92nd American Meteorological Society Annual Meeting (January 22-26, 2012)

Tuesday, 24 January 2012: 3:45 PM
Doppler Lidar Technology for Space-Based Observations of Tropospheric Winds
La Nouvelle A (New Orleans Convention Center )
R. Michael Hardesty, NOAA/ESRL, Boulder, CO; and W. Baker, B. Gentry, M. J. Kavaya, G. D. Emmitt, S. Mango, and L. P. Riishojgaard

Although still in the planning stages, a space-based Doppler wind lidar mission for global measurement of wind profiles offers an excellent example of a satellite research-to-operations mission. A research mission to focus on tropical and subtropical processes is currently being investigated. The Winds from the International Space Station for Climate Research (WISSCR) mission would deploy a Doppler lidar instrument on the International Space Station (ISS) for a 2-3 year study of tropical dynamical processes. In the tropics and subtropics the addition of wind fields to the observational data set should have a significant effect because the geostrophic relationship between the wind and mass fields is often not valid. Wind observations should also improve the quality of the reanalysis data sets widely used to investigate climate-related processes. As an example, significant differences currently exist between NCEP/NCAR and ECMWF reanalysis representations of the Hadley and Walker circulations, showing large discrepancies in the tropical divergent wind. Tropical regions are also a primary location for many important processes, including monsoons, tropical cyclones, Atlantic and Indian Ocean circulations, and pole-ward transport of tropical/subtropical air to middle latitudes. Each of these processes could be better characterized with improved observations of tropospheric and stratospheric winds.
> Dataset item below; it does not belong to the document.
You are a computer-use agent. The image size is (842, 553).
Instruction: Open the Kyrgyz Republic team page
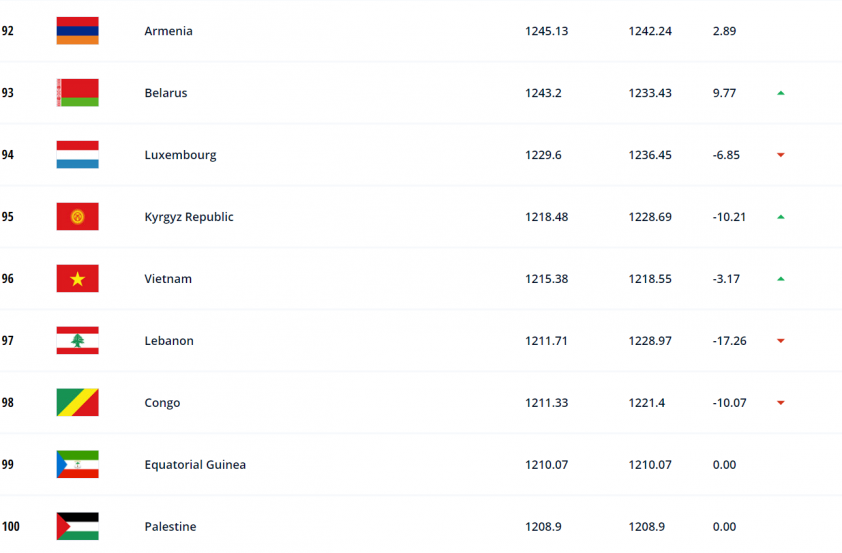189,217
Instrument and mission design studies have shown the feasibility of the WISSCR mission and developed a preliminary instrument design and mission concept. The instrument would include two lidar subsystems optimized for measuring winds from different atmospheric scatterers. This so-called hybrid configuration incorporates a near-infrared heterodyne subsystem for measuring winds where aerosols or clouds are abundant and a direct detection, ultraviolet Doppler subsystem designed for observations in aerosol-sparse regions where molecular scatter dominates. The two subsystems share pointing optics and telescopes.

Recently, in separate airborne campaigns, both heterodyne and direct detection lidar instruments have been demonstrated. Autonomous measurements from a NASA-Goddard direct detection system deployed on a NASA ER-2 aircraft showed good agreements with nearby sondes and corresponded well to model outputs used to predict instrument performance in space. A NASA Langley Research Center heterodyne lidar incorporating laser and receiver characteristics similar to those needed for space measurements was also demonstrated. Deployed on the NASA DC-8 aircraft, the instrument generated wind profiles from aerosols and clouds in the lower and mid troposphere that showed reasonable agreement with dropsonde values.

As part of a long-range plan to eventually include Doppler lidar measurements for operational use, mission studies for both demonstration and operational free-flyer missions have also been performed. The demonstration mission would deploy a hybrid instrument in a 400 km orbit to assess impacts on weather prediction and generate data for development and study of assimilation and analysis methodologies. The recent National Research Council Decadal Survey recommends a Doppler lidar demonstration mission as one of 17 priority missions to be carried out by NASA and NOAA over the next decade. A notional operational mission with the lidar deployed on a next-generation satellite in an 828 km orbit has also been studied and a preliminary design developed. The higher orbit of the operational satellite necessitates some changes and tradeoffs in instrument design.

In order to assess impact and develop the optimum design for proposed lidar winds missions, Observing System Simulation Experiments (OSSEs) have been performed. The OSSEs are aimed at assessing the added value of lidar winds to current and future observing system scenarios. OSSEs have generally shown significant impact of lidar winds on medium range forecasts even in regions where current observations are plentiful. In tropical, ocean, and Southern Hemisphere regions the lidar-measured winds provide additional impact because observations in these regions are more limited. OSSEs and other studies also indicate the value of lidar-measured winds for improving predictions of events such as mid-latitude cyclogenesis and tropical cyclone landfall location.